The University of Southampton has launched a trial for a pioneering vaccine technology that could be used as a booster targeting COVID-19 virus variants and relatives that threaten future coronavirus pandemics.
This is the first next generation coronavirus vaccine and uses the University of Cambridge DIOSvax technology. It will be given without a needle, just using a jet of air to push it into the skin. This offers a possible future alternative to people who fear needle-based jabs.
If successful it could be scaled up and manufactured as a powder to boost global vaccination efforts, particularly in low- and middle-income countries.
The NIHR Southampton Clinical Research Facility (CRF) is delivering the first trial of the vaccine candidate, DIOS-CoVax. The trial team are calling for healthy volunteers aged between 18 and 50 in the Southampton area. Participants must have had both doses of a COVID-19 vaccine but not their third dose booster.
Saul Faust, Clinical Chief Investigator and Director of the NIHR Southampton CRF and Professor of Paediatric Immunity and Infectious Diseases at the University of Southampton, said: “This isn’t simply ‘yet another’ coronavirus vaccine as it has both COVID-19 variants and future coronaviruses in its sights. This technology could give wide-ranging protection to huge numbers of people worldwide.
“The people of Southampton and Hampshire have stepped up time and again to help find the vaccines that have unlocked the pandemic. We’re asking for their help again in developing this potentially game-changing vaccine.”
The vaccine has been developed by Professor Jonathan Heeney at the University of Cambridge and the spin-out company DIOSynVax, with funding from Innovate UK, part of UK Research and Innovation.
Professor Heeney said: “The response of the scientific and medical communities to the development and delivery of COVID-19 vaccines has been incredible, but as new variants emerge and immunity begins to wane we need newer technologies. It’s vital that we continue to develop new generation vaccine candidates ready to help keep us safe from the next virus threats.
“Our vaccine is innovative, both in terms of the way it primes the immune system to respond with a broader protective response to coronaviruses, and how it is delivered. Crucially, it is the first step towards a universal coronavirus vaccine we are developing, protecting us not just from COVID-19 variants but from future coronaviruses.”

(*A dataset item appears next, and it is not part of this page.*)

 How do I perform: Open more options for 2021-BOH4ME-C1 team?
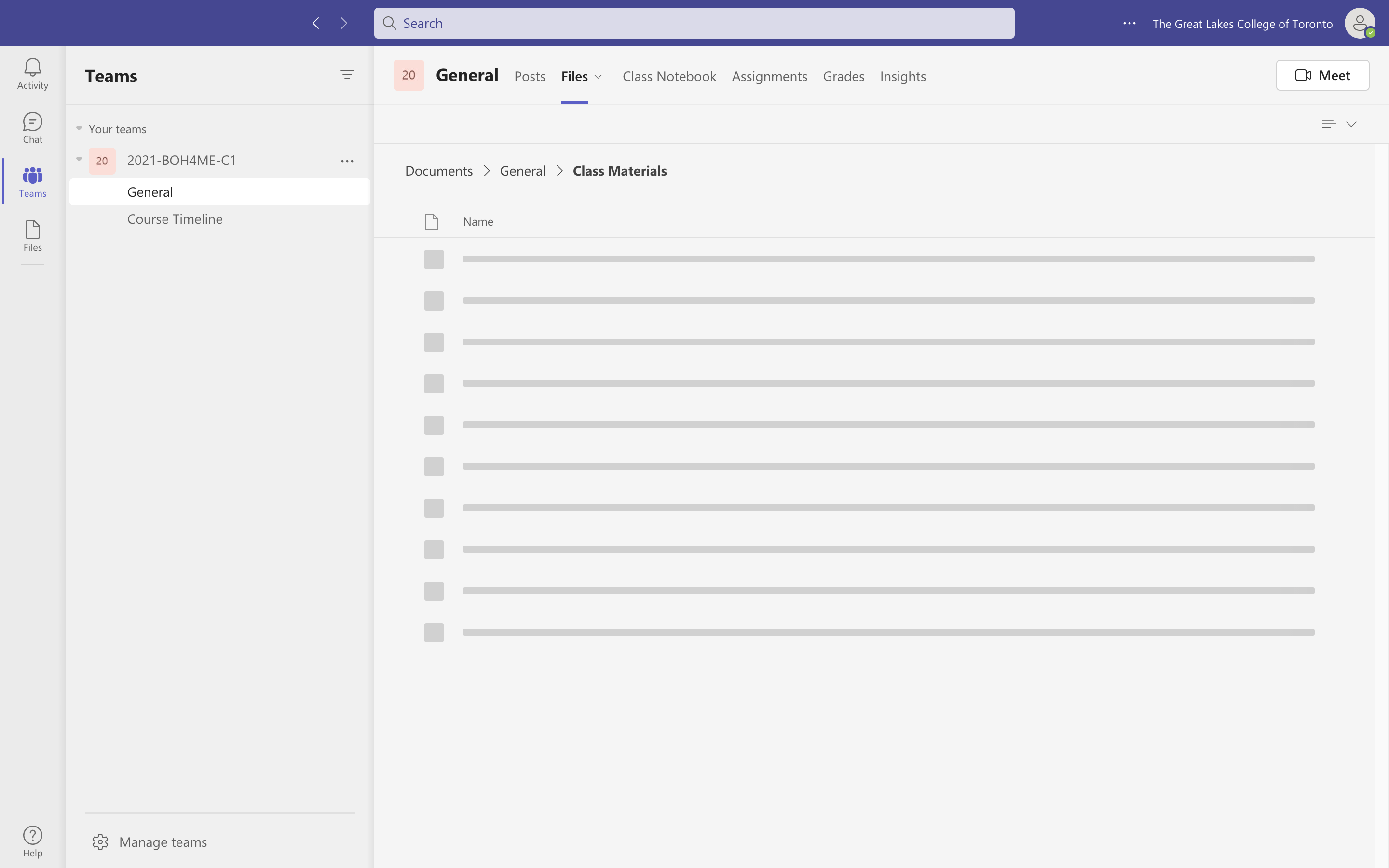pos(347,161)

SARS-CoV-2 uses ‘spike’ proteins on its surface to gain entry to host cells. These proteins bind to ACE2, a protein receptor on the surface of cells in our airways, allowing the virus to release its genetic material into the host cell. The virus hijacks the host cell’s machinery to allow itself to replicate and spread.
Vaccines are a safe, natural way to inform our bodies about what dangerous infections look like and how to respond to them. This is much safer than becoming infected with the live virus, because it avoids the life-threatening effects the whole virus can have. Immunisation arms our immune system to look out for and block virus, or destroy cells that carry the spike protein, protecting us from COVID-19 disease. Unfortunately, SARS-CoV-2 is constantly mutating and the virus spike protein itself is changing. This raises the prospect of ‘vaccine escape’, where changes to the spike protein mean the immune system is no longer able to recognise it.
To get around this problem, the Cambridge team searched for new types of antigens – key regions of the virus – that are the same across coronaviruses that occur in nature, including animals that carry them such as bats.
While most COVID-19 vaccines use the sequence of the RNA for the virus Spike protein from the first isolated samples of the COVID-19 virus in January 2020, this new DIOSvax technology uses predictive methods to encode antigens like the Spike protein that mimic the wider family of coronavirus antigens, thus giving wider protection. The body’s immune cells take up the vector, decode the DIOS-vaccine antigen and present the information to the immune system. This in turn produces neutralising antibodies, which block virus infection, and T-cells, which remove virus-infected cells. This technology is well-established and the vaccine plasmid DNA does not get taken up into human genetic material.
The vaccine can be delivered pain-free without a needle into the skin, using the PharmaJet Tropis® intradermal Needle-free Injection System. This delivers the vaccine in less than a tenth of a second by spring-powered jet injection.
The phase I vaccine trial in Southampton will follow up volunteers for approximately 12 months to ensure it is safe. Payment of up to £785 will be provided for time and inconvenience across 11 visits.